** Data to use follows **

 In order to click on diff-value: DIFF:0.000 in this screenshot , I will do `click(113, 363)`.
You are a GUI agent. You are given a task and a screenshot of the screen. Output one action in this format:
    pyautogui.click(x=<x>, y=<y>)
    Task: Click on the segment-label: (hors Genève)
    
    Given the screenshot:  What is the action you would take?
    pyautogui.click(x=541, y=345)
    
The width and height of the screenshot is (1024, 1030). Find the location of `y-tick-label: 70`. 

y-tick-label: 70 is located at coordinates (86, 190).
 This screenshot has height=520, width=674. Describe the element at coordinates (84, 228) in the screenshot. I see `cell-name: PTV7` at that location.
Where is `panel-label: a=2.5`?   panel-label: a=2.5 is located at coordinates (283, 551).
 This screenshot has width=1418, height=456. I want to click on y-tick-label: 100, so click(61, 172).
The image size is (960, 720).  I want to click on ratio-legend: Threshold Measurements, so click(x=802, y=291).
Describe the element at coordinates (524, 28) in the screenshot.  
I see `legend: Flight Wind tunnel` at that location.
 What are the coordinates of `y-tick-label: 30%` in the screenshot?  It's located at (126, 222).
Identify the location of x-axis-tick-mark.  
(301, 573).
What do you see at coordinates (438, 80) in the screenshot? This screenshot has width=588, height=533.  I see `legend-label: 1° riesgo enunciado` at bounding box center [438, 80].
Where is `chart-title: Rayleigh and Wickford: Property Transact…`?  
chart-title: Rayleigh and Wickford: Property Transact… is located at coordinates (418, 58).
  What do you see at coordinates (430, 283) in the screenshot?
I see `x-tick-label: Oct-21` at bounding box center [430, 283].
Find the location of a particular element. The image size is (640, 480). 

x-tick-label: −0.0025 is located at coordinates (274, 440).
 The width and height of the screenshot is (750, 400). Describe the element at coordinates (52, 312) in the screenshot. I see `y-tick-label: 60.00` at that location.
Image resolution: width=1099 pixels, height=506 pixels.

** End of Data to use **

Exercise brief
Report how many lines of the rows above contain the string "Wickford", with case counting. Give only the number.

Task output
2